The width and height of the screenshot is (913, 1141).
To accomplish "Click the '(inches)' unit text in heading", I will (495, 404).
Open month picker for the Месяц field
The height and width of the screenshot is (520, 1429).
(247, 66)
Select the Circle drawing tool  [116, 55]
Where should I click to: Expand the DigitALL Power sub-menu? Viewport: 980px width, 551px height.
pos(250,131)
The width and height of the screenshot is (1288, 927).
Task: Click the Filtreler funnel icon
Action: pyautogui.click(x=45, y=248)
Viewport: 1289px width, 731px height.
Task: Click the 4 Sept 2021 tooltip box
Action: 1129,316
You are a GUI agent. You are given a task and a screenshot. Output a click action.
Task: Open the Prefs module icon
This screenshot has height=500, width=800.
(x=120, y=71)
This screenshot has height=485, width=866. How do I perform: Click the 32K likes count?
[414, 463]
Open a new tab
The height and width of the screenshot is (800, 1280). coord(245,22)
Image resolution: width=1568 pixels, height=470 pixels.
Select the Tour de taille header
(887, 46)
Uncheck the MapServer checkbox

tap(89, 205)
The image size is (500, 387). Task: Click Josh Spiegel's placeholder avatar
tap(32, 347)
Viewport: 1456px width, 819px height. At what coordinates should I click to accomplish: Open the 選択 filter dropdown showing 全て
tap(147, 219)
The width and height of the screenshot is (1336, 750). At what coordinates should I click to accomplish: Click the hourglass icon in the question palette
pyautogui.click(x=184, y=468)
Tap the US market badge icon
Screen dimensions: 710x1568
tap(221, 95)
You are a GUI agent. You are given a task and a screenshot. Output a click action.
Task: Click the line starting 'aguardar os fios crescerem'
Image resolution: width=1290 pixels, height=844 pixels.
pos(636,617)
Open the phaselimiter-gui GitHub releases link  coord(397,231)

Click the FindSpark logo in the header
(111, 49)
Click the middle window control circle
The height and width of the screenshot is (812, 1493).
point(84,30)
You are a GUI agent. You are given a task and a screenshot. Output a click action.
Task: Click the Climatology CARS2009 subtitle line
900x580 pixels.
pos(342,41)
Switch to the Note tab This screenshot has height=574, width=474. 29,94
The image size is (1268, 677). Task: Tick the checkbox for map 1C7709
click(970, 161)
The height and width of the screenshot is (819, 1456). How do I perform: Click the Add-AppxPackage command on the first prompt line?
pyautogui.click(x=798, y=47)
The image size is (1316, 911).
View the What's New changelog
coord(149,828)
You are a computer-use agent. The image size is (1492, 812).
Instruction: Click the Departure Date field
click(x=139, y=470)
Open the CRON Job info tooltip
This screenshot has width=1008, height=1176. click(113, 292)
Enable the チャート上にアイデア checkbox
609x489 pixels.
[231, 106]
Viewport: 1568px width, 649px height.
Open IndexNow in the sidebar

***

WHAT YOU HAVE TO DO: Convert every line of the rows above into a JSON list of strings, one string per line, omitting blank lines.

RESPONSE BELOW:
[
  "The width and height of the screenshot is (913, 1141).",
  "To accomplish \"Click the '(inches)' unit text in heading\", I will (495, 404).",
  "Open month picker for the Месяц field",
  "The height and width of the screenshot is (520, 1429).",
  "(247, 66)",
  "Select the Circle drawing tool  [116, 55]",
  "Where should I click to: Expand the DigitALL Power sub-menu? Viewport: 980px width, 551px height.",
  "pos(250,131)",
  "The width and height of the screenshot is (1288, 927).",
  "Task: Click the Filtreler funnel icon",
  "Action: pyautogui.click(x=45, y=248)",
  "Viewport: 1289px width, 731px height.",
  "Task: Click the 4 Sept 2021 tooltip box",
  "Action: 1129,316",
  "You are a GUI agent. You are given a task and a screenshot. Output a click action.",
  "Task: Open the Prefs module icon",
  "This screenshot has height=500, width=800.",
  "(x=120, y=71)",
  "This screenshot has height=485, width=866. How do I perform: Click the 32K likes count?",
  "[414, 463]",
  "Open a new tab",
  "The height and width of the screenshot is (800, 1280). coord(245,22)",
  "Image resolution: width=1568 pixels, height=470 pixels.",
  "Select the Tour de taille header",
  "(887, 46)",
  "Uncheck the MapServer checkbox",
  "tap(89, 205)",
  "The image size is (500, 387). Task: Click Josh Spiegel's placeholder avatar",
  "tap(32, 347)",
  "Viewport: 1456px width, 819px height. At what coordinates should I click to accomplish: Open the 選択 filter dropdown showing 全て",
  "tap(147, 219)",
  "The width and height of the screenshot is (1336, 750). At what coordinates should I click to accomplish: Click the hourglass icon in the question palette",
  "pyautogui.click(x=184, y=468)",
  "Tap the US market badge icon",
  "Screen dimensions: 710x1568",
  "tap(221, 95)",
  "You are a GUI agent. You are given a task and a screenshot. Output a click action.",
  "Task: Click the line starting 'aguardar os fios crescerem'",
  "Image resolution: width=1290 pixels, height=844 pixels.",
  "pos(636,617)",
  "Open the phaselimiter-gui GitHub releases link  coord(397,231)",
  "Click the FindSpark logo in the header",
  "(111, 49)",
  "Click the middle window control circle",
  "The height and width of the screenshot is (812, 1493).",
  "point(84,30)",
  "You are a GUI agent. You are given a task and a screenshot. Output a click action.",
  "Task: Click the Climatology CARS2009 subtitle line",
  "900x580 pixels.",
  "pos(342,41)",
  "Switch to the Note tab This screenshot has height=574, width=474. 29,94",
  "The image size is (1268, 677). Task: Tick the checkbox for map 1C7709",
  "click(970, 161)",
  "The height and width of the screenshot is (819, 1456). How do I perform: Click the Add-AppxPackage command on the first prompt line?",
  "pyautogui.click(x=798, y=47)",
  "The image size is (1316, 911).",
  "View the What's New changelog",
  "coord(149,828)",
  "You are a computer-use agent. The image size is (1492, 812).",
  "Instruction: Click the Departure Date field",
  "click(x=139, y=470)",
  "Open the CRON Job info tooltip",
  "This screenshot has width=1008, height=1176. click(113, 292)",
  "Enable the チャート上にアイデア checkbox",
  "609x489 pixels.",
  "[231, 106]",
  "Viewport: 1568px width, 649px height.",
  "Open IndexNow in the sidebar"
]